Simulating actuator energy consumption for trajectory optimisation

Abstract

This work aims to construct a high-speed simulation tool which is used to quantify the dynamic actuator power consumption of an aircraft in flight, for use within trajectory optimisation packages. The purpose is to evaluate the energy penalties of the flight control actuation system as an aircraft manoeuvre along any arbitrary trajectory. The advantage is that the approximations include major transient properties which previous steady state techniques could not capture. The output can be used to provide feedback to a trajectory optimisation process to help it compute the aircraft level optimality of any given flight path. The tool features a six degree of freedom dynamic model of an aircraft which is combined with low frequency functional electro-mechanical actuator models in order to estimate the major transient power demands. The actuator models interact with the aircraft using an aerodynamic load estimator which generates load forces on the actuators that vary as a function of flight condition and control surface demands. A total energy control system is applied for longitudinal control and a total heading control system is implemented to manage the lateral motion.
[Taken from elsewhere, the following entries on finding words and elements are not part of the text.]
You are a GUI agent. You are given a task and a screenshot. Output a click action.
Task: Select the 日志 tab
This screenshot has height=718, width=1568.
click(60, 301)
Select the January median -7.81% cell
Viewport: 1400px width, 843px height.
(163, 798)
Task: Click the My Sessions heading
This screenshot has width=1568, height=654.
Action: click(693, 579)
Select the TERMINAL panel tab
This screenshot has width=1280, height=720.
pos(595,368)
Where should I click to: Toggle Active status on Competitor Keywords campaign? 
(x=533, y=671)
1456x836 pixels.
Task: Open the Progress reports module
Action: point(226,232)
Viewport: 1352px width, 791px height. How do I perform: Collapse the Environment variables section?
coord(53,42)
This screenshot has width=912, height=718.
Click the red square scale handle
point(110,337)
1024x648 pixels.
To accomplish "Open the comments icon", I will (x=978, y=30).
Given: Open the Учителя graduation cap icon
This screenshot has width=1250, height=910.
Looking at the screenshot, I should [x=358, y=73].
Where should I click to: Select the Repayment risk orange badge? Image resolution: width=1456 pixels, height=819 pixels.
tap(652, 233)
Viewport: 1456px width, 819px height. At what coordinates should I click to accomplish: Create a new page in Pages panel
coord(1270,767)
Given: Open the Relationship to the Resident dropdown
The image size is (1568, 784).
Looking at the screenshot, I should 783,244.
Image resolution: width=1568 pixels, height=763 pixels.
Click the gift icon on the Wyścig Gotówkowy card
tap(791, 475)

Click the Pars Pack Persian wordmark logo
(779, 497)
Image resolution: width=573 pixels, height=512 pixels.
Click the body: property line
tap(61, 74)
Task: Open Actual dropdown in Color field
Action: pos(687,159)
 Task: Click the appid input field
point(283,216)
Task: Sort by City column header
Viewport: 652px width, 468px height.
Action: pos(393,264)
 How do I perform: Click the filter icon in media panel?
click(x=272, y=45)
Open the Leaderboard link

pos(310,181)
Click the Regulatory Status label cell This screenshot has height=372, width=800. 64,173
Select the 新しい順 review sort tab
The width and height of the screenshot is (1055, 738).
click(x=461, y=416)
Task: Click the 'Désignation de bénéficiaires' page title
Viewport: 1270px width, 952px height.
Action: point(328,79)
The outer loop is closed using a simple waypoint following guidance system with turn anticipation and variable turn radius control. To test the model, a simple trajectory analysis is undertaken which quantifies a heading change executed with four different turn rates. The tool shows that the actuation system requires 12.8 times more electrical energy when performing a 90° turn with a radius of 400 m compared to 1000 m. A second test is performed to verify the model’s ability to track a longer trajectory under windy conditions.